Dan zeggen we: dit is van den Heere geschied en het is wonderlijk in onze oogen. Dan zien we het leven, door God alleen gewrocht, met glans en heerlijkheid te voorschijn komen. Zoo ook als er leven is, maar leven, dat in kwijnenden toestand verkeert. Leven zoo dor en zoo doodig, dat men welhaast zou gaan twijfelen of er nog wel leven is. Ook dan is slechts noodig de vervulling en toepassing van dit heerlijk woord der belofte: „Ik zal Israël zijn als de dauw”, en ziet, daar komt herleving, opbloeiing. Zoo zelfs, dat hetgeen schier alle heerlijkheid verloren had, nu gaat bloeien als de lelie.
De lelie is een sierlijke bloem, waaronder enkele soorten bijzonder uitmunten in schoonheid zoowel als in welriekende geur. Als uit de nederige plant zich een stengel verheft en boven aan die stengel die witte bloemen zich ontwikkelen, en in het gouden hart van die leliekelk meeldraden ontspruiten, als van zijde en van goud, of als ge bij andere leliesoorten de veelheid van kleuren en allerfijnste schakeeringen bewondert, dan gevoelt ge bij nadenken onwillekeurig iets van die veelbeteekenende uitdukking, dat Israël zal bloeien als de lelie. Wat al rijkdom was in zijne dagen aan ’t hof van koning Salomo, den rijksten van alle menschen, en toch was Salomo in al zijne heerlijkheid niet bekleed geweest, gelijk één van de leliën des velds. Bloeien als de lelie doet denken aan die uitnemende en heerlijke eigenschappen waardoor Gods erfdeel zich onderscheidt, als niet de „grauwigheid” over haar verspreid is, maar als de priesters des Heeren met heit zijn bekleed en Gods gunstgenooten juichen. Als Sion rijk door God, in haar Verlosser gezegend, getuigt: „Ik ben zeer vroolijk in den Heere, mijne ziel verheugt zich in mijnen God, want Hij heeft mij bekleed met de kleederen des heils, den mantel der gerechtigheid heeft Hij mij omgedaan.” Als nederigheid en ootmoed, als kennis, geloof, liefde, en ware godzaligheid zich naar buiten openbaren, als vrucht van de genade Gods aan Zijn volk verheerlijkt. Gelijk de leliekelk, door de warmte der zon gekoesterd, zich ontsluit en in haar gouden hart doet zien, zoo ontwikkelt en ontplooit zich dan het geloofsleven in geheel eenigen glans en in geheel eenige heerlijkheid.
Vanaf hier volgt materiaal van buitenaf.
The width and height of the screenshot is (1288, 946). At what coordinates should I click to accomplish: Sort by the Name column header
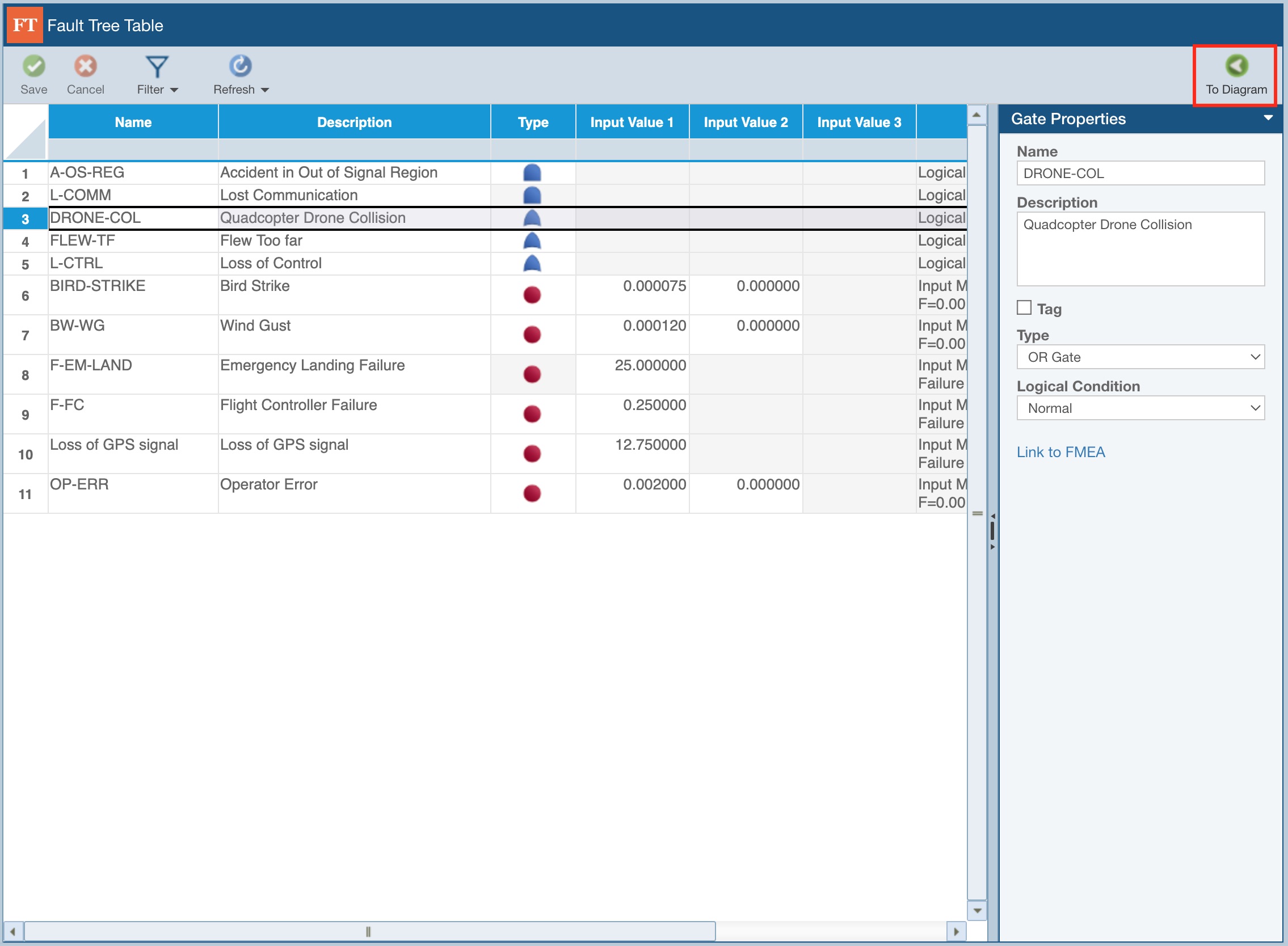[x=133, y=122]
Wat een lelie onder de doornen, wat een lelie in Gods schepping is, dat is in het rijk der genade de mensch en het volk, waarin Gods deugden worden verheerlijkt. Heerlijke tijden heeft Gods kerk hiervan doorleefd, en van dien rijkdom der genade wordt in het persoonlijke geloofsleven iets gekend. Doch we mogen er in éénen adem wel bijvoegen, dat dit geen alledaagsche dingen zijn. Omdat de zonde blijft voortbestaan en ieder geloovige nog een zondige natuur omdraagt, is ook dat bloeien als de lelie onbestendig en van voorbijgaanden aard.
Op het volmaakst echter zal dit woord in vervulling treden, als de tegenwoordige bedeeling zal zijn voorbijgaan. Als dat geestelijk Israël eens van al zijn onreinigheid zal gezuiverd zijn en als de wijnstok des Heeren in het nieuwe Paradijs overgebracht, door geen stormen en onweders, door geen kwaad, van hoedanigen aard dan ook, zal geteisterd worden, dan zal dat Israël in al de kracht van het woord bloeien als de lelie. Dan geen doornen en geen onkruid meer; dan geen afval en gen traagheid meer; dan geen dorheid en geen treurigheid meer, maar alles en in elk opzicht beantwoordend aan dat heerlijk getuigenis: „Een spruit van Gods planting en een werk zijner handen, waarin de Heere zal verheerlijkt worden.”
Maar nog meer. Datzelfde volk dat de toezegging van den Heere ontvangt.dat het zal bloeien als de lelie, daar getuigt de Algenoegzame van: dat volk zal zijne wortelen uitslaan als de Libanon.
De Libanon is het gebergte in het noorden van Palestina, dat zich heinde en ver uitstrekt en een voortdurende prediking is in de schepping van Gods grootheid en macht. Wonderlijke dingen hebben historieschrijvers van den Libanon verhaald. Gewijde en ongewijde dichters hebben de majesteit van dezen Libanon bezongen. En wie zou bij aandachtige beschouwing van dit werk door Gods hand gemaakt niet iets beseffen van eigen nietigheid en geringheid!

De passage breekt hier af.